Os cientistas consideram o encontro um ensaio geral para a fase crucial da missão. As sequências rápidas de fotos da superfície, feitas no momento de maior aproximação, servem para calibrar sistemas de imagem que, mais à frente, vão mapear o relevo e a composição de 16 Psyche. Os dados de radiação e partículas, por sua vez, serão comparados com medições de outras missões em Marte, como os robôs Curiosity e Perseverance e orbitadores da Nasa e da Agência Espacial Europeia.

Responsáveis pela navegação celebram o resultado. Don Han, chefe da área no JPL, descreve o momento em que os cálculos se confirmam como decisivo para a confiança da equipe. “Acompanhar a aproximação em tempo real mostra que a manobra funciona exatamente como planejado e garante que a nave siga no caminho certo”, afirma.

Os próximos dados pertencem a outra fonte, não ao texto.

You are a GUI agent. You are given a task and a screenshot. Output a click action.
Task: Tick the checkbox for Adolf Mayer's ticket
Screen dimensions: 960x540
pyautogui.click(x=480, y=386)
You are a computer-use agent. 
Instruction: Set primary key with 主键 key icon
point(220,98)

O que está em jogo na corrida até o 16 Psyche

O sucesso da passagem por Marte vai além de belas imagens. Cada sinal recebido ajuda a validar modelos de navegação, desempenho dos motores elétricos e resistência dos instrumentos à radiação do espaço profundo. Esses dados interessam não só aos cientistas da missão, mas a todo o setor de exploração interplanetária, que depende de trajetórias precisas e sistemas confiáveis para alcançar destinos cada vez mais distantes.

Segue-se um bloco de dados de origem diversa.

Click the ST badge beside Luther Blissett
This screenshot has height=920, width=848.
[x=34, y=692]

O asteroide 16 Psyche representa um alvo científico singular. Por ser rico em ferro e níquel, materiais que provavelmente compõem o núcleo de planetas rochosos, ele oferece uma oportunidade rara de observar, de perto, algo que na Terra permanece inacessível a sondas e perfurações. “O impulso gravitacional fornecido por Marte é essencial para que a espaçonave continue sua longa jornada pelo Sistema Solar”, resume Lindy Elkins-Tanton, principal responsável científica pela missão.

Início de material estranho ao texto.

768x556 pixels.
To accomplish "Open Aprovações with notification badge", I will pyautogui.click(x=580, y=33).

Quando chegar ao destino, a Psyche deve realizar órbitas sucessivas em diferentes altitudes. O plano de voo prevê mapas detalhados da superfície, medições do campo magnético local e análises da densidade do asteroide. A combinação desses dados pode revelar se o objeto é de fato um núcleo metálico exposto ou se tem uma estrutura mais complexa, com camadas de diferentes materiais.

Os resultados podem redefinir o entendimento sobre como se formam e evoluem os planetas rochosos. Modelos atuais sugerem que, no início do Sistema Solar, pequenos corpos chocam-se e se fundem, formando estruturas maiores. Alguns desses blocos primordiais não sobrevivem ao processo e deixam apenas fragmentos, como asteroides metálicos. Confirmar essa história em um objeto real ajuda a testar teorias que hoje dependem de simulações e observações indiretas.

Próxima parada: um laboratório metálico no cinturão de asteroides

Com a manobra em Marte concluída, a Psyche entra em uma fase longa de cruzeiro, em que a rotina se alterna entre correções finas de rota e checagens dos sistemas a bordo. A cada contato pela Rede de Espaço Profundo, engenheiros analisam o desempenho da propulsão solar-elétrica, ajustam parâmetros e monitoram a saúde dos instrumentos que precisam operar sem falhas por mais três anos.

O encontro com o 16 Psyche, previsto para agosto de 2029, transforma o asteroide em um laboratório natural sobre o interior de mundos como a Terra, Marte e Vênus. A missão também alimenta um debate que tende a ganhar força nos próximos anos: se estruturas metálicas no espaço podem, um dia, interessar economicamente como fontes de matéria-prima, ou se permanecerão, sobretudo, patrimônios científicos. Enquanto a nave se afasta de Marte e acelera rumo ao cinturão de asteroides, a resposta ainda está aberta, mas o caminho para descobri-la já está traçado.